She telephoned and screamed at Mac, who went silent, then left the receiver off the hook. “And it’s still off,” Gladys told Roscoe. She had already gone twice to Mac’s house on Walter Street, afternoon and evening, but no one answered his bell, the place was dark, and Mac’s sister downstairs didn’t know where he was.
“What do you want me to do?” Roscoe asked her.
“Find him and tell him I don’t care what he said to O.B. or did with that woman.”

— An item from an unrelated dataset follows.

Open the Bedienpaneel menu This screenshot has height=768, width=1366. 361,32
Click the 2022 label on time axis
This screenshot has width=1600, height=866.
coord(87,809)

“That morning Elisha died, O.B. took you home from the mill.”
“Yes.”
“You were seeing them both.”
“I only visited with O.B.,” she said. “He never stayed over.”
“Mac suspected.”
“Yes.”
“You’re a femme fatale, Gladys. Two cops on the hook.”
“It wasn’t like that.”
“It was something like that.”
“I never betrayed Mac. I was always true to him.”
“In your fashion.”
“What do you know about it? Did you listen to O.B.’s lies?”
“I’m just reading between your hesitations.”
“I never let O.B. touch me.”
“But he kept trying for a breakthrough.”
“I’m sorry I asked you anything,” Gladys said, and she stood up.
“I’ll try to find him,” Roscoe said.
He sent Joey Manucci to all the bars and lunchrooms Mac frequented, checked Hattie to see if he’d sought sanctuary with her, no, then called O.B., feeling the rage he’d felt in childhood when O.B. tattled on him to Felix. O.B. knew intimately the power of the stool pigeon, indispensable ally in delivering justice to the miscreant. And justice for miscreant Mac was precisely what O.B. wanted.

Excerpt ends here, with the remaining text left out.